Repeat back every line of the data, exactly.

..........

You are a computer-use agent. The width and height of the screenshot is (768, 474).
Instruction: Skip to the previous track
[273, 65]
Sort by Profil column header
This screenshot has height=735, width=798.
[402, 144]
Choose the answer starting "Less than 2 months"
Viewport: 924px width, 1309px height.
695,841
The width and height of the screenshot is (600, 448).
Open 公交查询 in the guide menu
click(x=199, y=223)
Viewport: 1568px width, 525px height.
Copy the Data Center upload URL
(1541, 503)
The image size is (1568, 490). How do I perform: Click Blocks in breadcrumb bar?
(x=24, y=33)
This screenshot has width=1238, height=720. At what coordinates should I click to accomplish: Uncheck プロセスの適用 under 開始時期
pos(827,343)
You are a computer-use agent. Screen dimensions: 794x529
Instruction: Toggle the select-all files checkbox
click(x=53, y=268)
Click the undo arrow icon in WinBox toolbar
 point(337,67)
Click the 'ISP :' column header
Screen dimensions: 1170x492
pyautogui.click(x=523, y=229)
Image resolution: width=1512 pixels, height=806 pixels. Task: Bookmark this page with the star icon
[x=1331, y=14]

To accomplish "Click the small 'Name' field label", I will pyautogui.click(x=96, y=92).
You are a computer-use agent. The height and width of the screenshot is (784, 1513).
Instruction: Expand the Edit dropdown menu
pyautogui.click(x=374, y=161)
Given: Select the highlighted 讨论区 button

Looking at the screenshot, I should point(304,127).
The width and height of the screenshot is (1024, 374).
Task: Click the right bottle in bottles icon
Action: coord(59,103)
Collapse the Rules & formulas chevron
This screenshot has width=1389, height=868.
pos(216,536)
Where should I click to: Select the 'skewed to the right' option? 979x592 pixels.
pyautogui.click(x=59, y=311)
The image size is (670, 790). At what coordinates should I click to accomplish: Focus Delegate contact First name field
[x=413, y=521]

..........

| Solution to the exercise |
You are a computer-use agent. The width and height of the screenshot is (768, 474).
Instruction: Skip to the previous track
[273, 65]
Sort by Profil column header
This screenshot has height=735, width=798.
[402, 144]
Choose the answer starting "Less than 2 months"
Viewport: 924px width, 1309px height.
695,841
The width and height of the screenshot is (600, 448).
Open 公交查询 in the guide menu
click(x=199, y=223)
Viewport: 1568px width, 525px height.
Copy the Data Center upload URL
(1541, 503)
The image size is (1568, 490). How do I perform: Click Blocks in breadcrumb bar?
(x=24, y=33)
This screenshot has width=1238, height=720. At what coordinates should I click to accomplish: Uncheck プロセスの適用 under 開始時期
pos(827,343)
You are a computer-use agent. Screen dimensions: 794x529
Instruction: Toggle the select-all files checkbox
click(x=53, y=268)
Click the undo arrow icon in WinBox toolbar
 point(337,67)
Click the 'ISP :' column header
Screen dimensions: 1170x492
pyautogui.click(x=523, y=229)
Image resolution: width=1512 pixels, height=806 pixels. Task: Bookmark this page with the star icon
[x=1331, y=14]

To accomplish "Click the small 'Name' field label", I will pyautogui.click(x=96, y=92).
You are a computer-use agent. The height and width of the screenshot is (784, 1513).
Instruction: Expand the Edit dropdown menu
pyautogui.click(x=374, y=161)
Given: Select the highlighted 讨论区 button

Looking at the screenshot, I should point(304,127).
The width and height of the screenshot is (1024, 374).
Task: Click the right bottle in bottles icon
Action: coord(59,103)
Collapse the Rules & formulas chevron
This screenshot has width=1389, height=868.
pos(216,536)
Where should I click to: Select the 'skewed to the right' option? 979x592 pixels.
pyautogui.click(x=59, y=311)
The image size is (670, 790). At what coordinates should I click to accomplish: Focus Delegate contact First name field
[x=413, y=521]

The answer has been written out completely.